Materials were intuitively uniform for 60,000 years. A few people started guessing they might be "atomic" about 3000 years ago. They only became rigorously atomic about two hundred years ago. And they only got a rigorous continuum model about one hundred years ago. But they were being treated as such on an ad hoc basis long before then.
There isn't any conflict between the continuum model and the atomic viewpoint. There never was. The two developed in concert.
Boyle published his 1662 law that involved gas pressure, and they needed a way to measure and mathematically handle this rather poorly understood phenomena. The "elasticity" of a gas was a real dilemma. Boyle and Hooke imagined little springs between their imagined atoms.
So in the 17th C, you had a hypothesized atomic model whose behavior needed to agree with the measurements of the day, quantities we now associate with the continuum model.
Enter calculus, stage right, which was developed from little "infinitesimals" (generalized atoms.) The result was integral and differential calculus applied to continuous functions (in retrospect, this was an unfortunate choice of terms.) In order to harness the power of calculus, it helps to have a formal underpinning that allows you to treat pressure, density, velocity, and a host of other things you can measure as continuous functions. They didn't have that in the 18th C, but that didn't stop Bernoulli and Euler from applying calculus to fluids. Work, as defined by Coriolis (1826), didn't need calculus, just buckets of water and a rope. But there's only so much you can do with those, and not everyone has a mine shaft. A calculus-based definition of work was a lot more convenient.
So basically, calculus was a solution in search of a problem. Fluid dynamics was a reasonable candidate. After a century of ad hoc application and some decent successes, mathematicians and physicists went back and developed the formal underpinnings to justify what had been done. It let us consolidate thousands of ad hoc experiments into a few laws, and it allowed us to do performance-based design of dynamic systems like steam engines.
Burying the lead - You said "We know that a fluid in reality is not continuous. It has spaces and voids between atoms and molecules."
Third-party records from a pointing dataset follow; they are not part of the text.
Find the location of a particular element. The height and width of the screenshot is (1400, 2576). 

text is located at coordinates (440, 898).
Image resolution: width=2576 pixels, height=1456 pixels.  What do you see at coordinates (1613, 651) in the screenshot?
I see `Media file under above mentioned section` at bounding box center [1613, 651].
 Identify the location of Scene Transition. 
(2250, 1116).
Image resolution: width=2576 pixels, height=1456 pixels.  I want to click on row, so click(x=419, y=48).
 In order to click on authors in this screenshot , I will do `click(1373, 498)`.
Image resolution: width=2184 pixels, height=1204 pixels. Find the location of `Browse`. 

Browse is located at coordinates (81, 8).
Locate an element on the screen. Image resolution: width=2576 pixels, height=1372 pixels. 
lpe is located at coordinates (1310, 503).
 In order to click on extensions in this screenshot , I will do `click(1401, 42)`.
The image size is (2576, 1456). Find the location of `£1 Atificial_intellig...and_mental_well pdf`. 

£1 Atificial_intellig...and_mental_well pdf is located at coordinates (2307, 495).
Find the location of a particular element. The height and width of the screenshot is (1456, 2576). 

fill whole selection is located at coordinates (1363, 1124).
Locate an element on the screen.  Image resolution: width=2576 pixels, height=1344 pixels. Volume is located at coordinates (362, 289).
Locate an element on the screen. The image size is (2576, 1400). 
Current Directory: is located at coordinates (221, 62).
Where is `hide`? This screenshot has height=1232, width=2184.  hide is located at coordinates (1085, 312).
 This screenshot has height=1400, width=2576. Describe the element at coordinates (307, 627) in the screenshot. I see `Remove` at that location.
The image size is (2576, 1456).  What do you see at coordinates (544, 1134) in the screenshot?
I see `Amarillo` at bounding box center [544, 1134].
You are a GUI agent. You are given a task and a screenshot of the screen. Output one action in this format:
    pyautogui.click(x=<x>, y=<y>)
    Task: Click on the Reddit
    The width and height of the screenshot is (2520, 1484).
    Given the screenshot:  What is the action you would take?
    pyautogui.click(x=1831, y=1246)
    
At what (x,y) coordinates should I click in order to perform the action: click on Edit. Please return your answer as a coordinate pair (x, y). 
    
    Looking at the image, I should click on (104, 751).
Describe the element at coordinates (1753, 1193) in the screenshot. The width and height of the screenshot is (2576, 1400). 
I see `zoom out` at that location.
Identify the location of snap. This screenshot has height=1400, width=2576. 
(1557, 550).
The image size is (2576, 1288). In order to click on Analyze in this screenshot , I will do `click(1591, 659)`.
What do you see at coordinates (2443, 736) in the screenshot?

You are assuming the continuum model assumes a continuous structure. It doesn't. What the continuum model does is assume continuous function expressions that relate pressure, density, etc to each other. Continuous functions are actually defined based on the epislon-delta argument of Cauchy.
In his 1821 book Cours d'analyse, Cauchy discussed variable
quantities, infinitesimals and limits, and defined continuity of
$y=f(x)$ by saying that an infinitesimal change in
x necessarily produces an infinitesimal change in y, while (Grabiner
1983) claims that he used a rigorous epsilon-delta definition in
proofs.[2]
Continuum models are, and always have been, fully consistent with an atomic structure. They were produced with that structure in mind. It is the behavior of the atoms that has been captured in the continuum model.